Screenshot grounding data:
-------
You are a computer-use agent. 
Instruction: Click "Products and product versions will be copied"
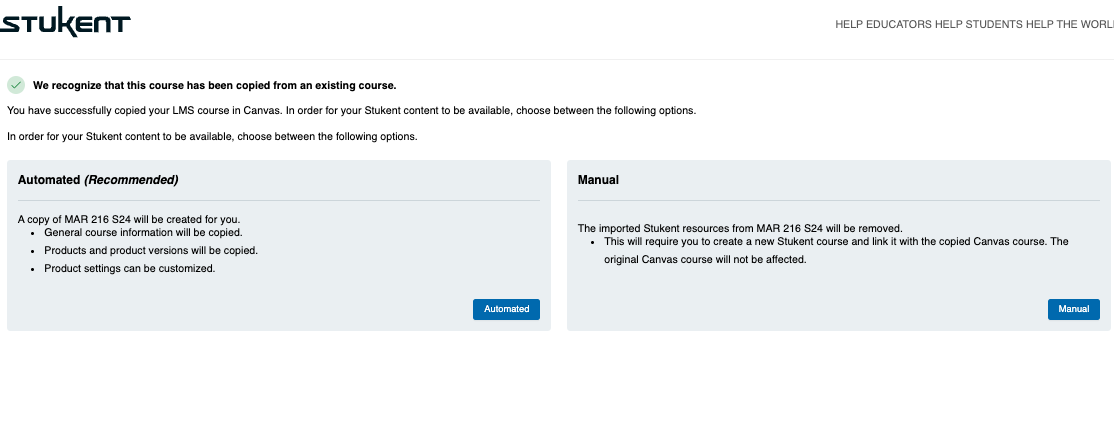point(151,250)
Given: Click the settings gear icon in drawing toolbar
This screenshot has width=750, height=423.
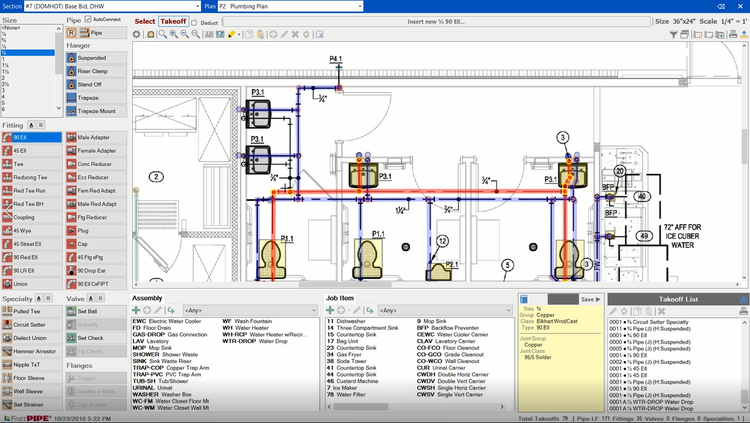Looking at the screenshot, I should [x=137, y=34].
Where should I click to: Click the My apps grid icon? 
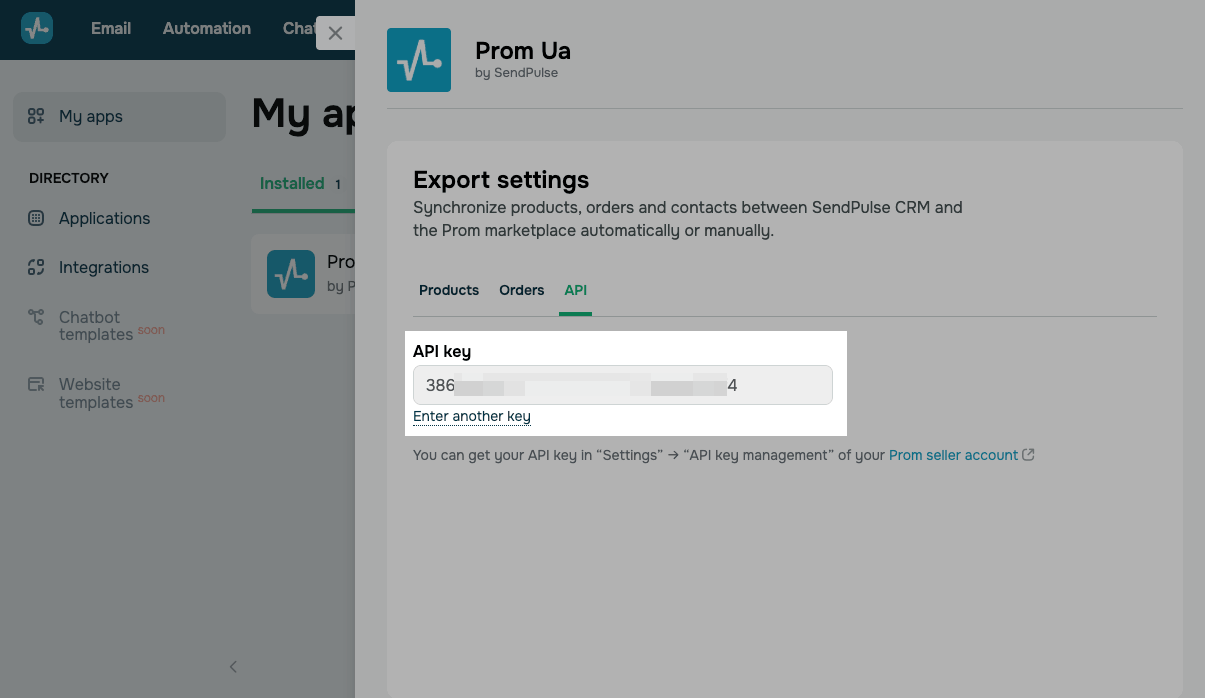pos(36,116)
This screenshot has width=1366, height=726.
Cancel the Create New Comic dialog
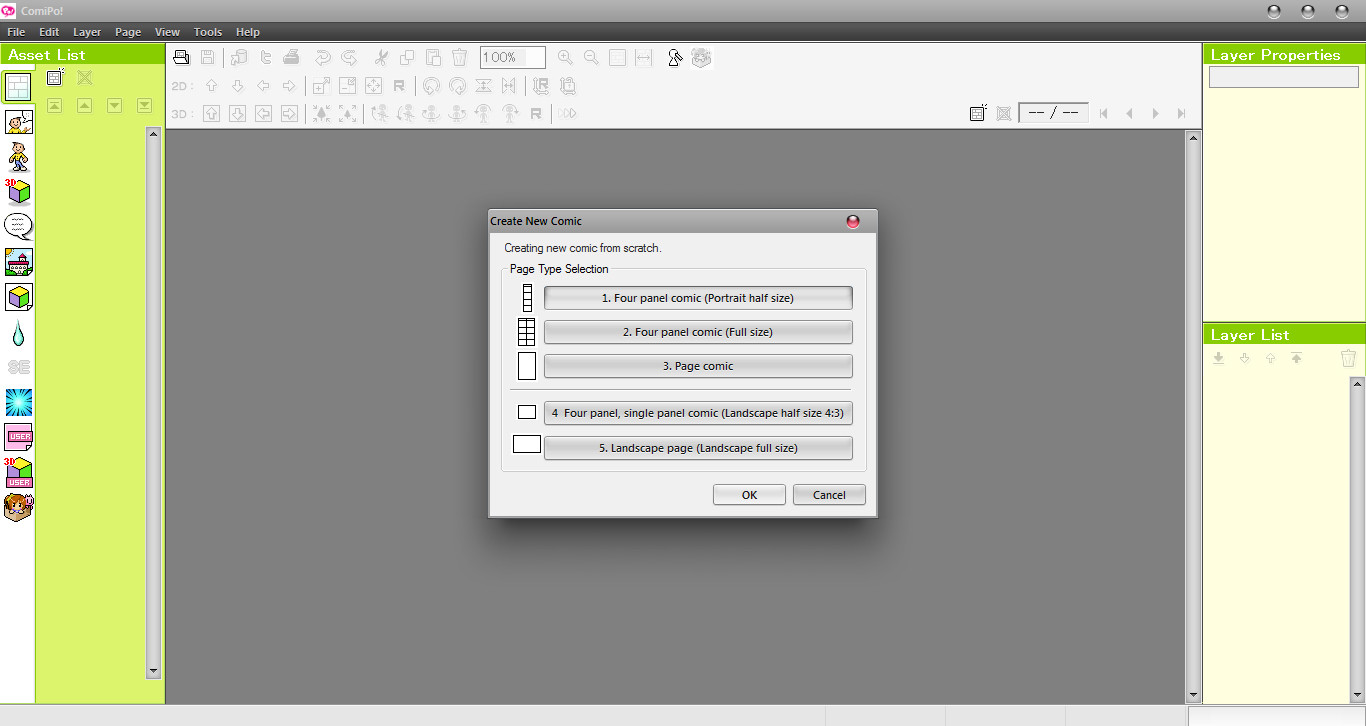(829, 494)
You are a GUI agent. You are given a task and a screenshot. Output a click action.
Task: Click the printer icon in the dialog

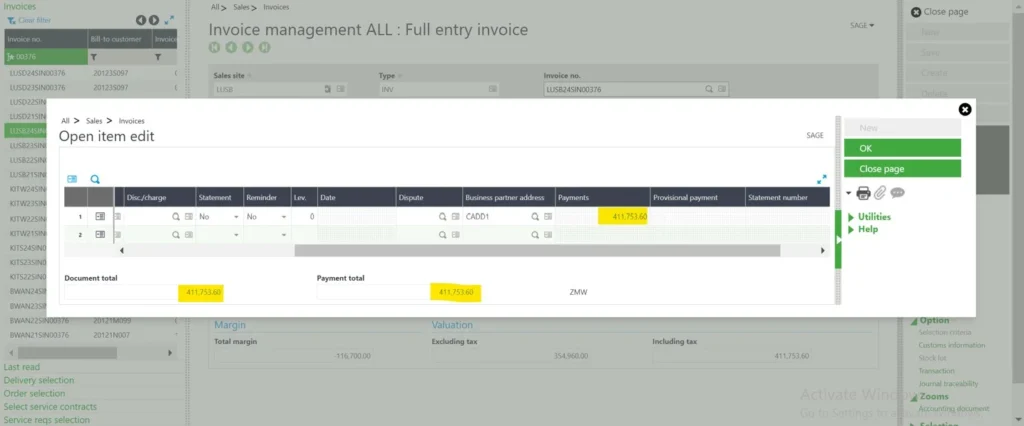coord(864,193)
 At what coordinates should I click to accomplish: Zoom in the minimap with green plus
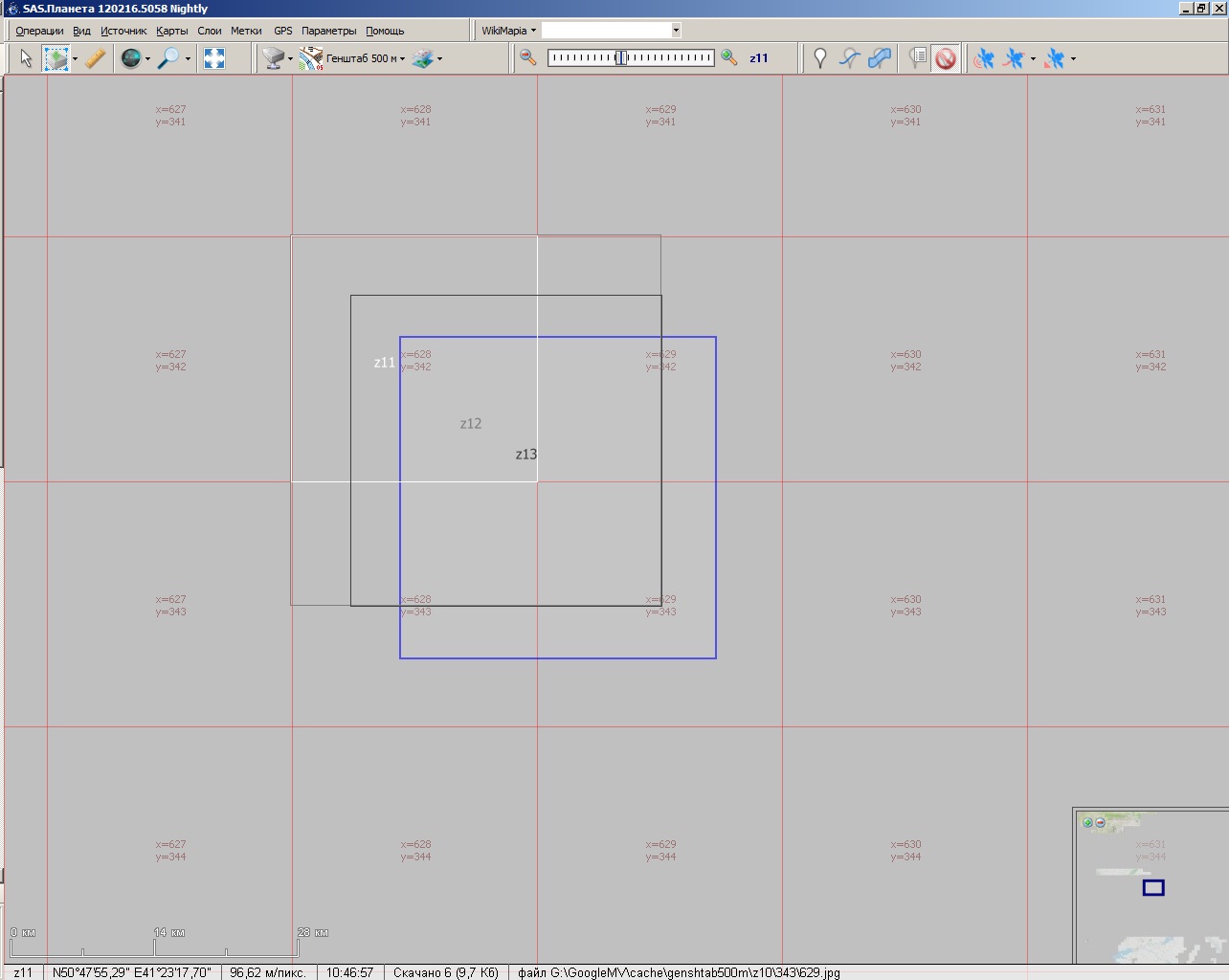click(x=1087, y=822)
-------
■ TASK INSTRUCTIONS
Skip all pictures. Copy exactly the lines from the one containing "and product versions" through the end of the records, both ends included.

■ TASK SOLUTION
Instruction: Click "Products and product versions will be copied"
point(151,250)
Given: Click the settings gear icon in drawing toolbar
This screenshot has width=750, height=423.
Looking at the screenshot, I should [x=137, y=34].
Where should I click to: Click the My apps grid icon? 
pos(36,116)
This screenshot has width=1366, height=726.
Cancel the Create New Comic dialog
(829, 494)
You are a GUI agent. You are given a task and a screenshot. Output a click action.
Task: Click the printer icon in the dialog

coord(864,193)
 At what coordinates should I click to accomplish: Zoom in the minimap with green plus
click(x=1087, y=822)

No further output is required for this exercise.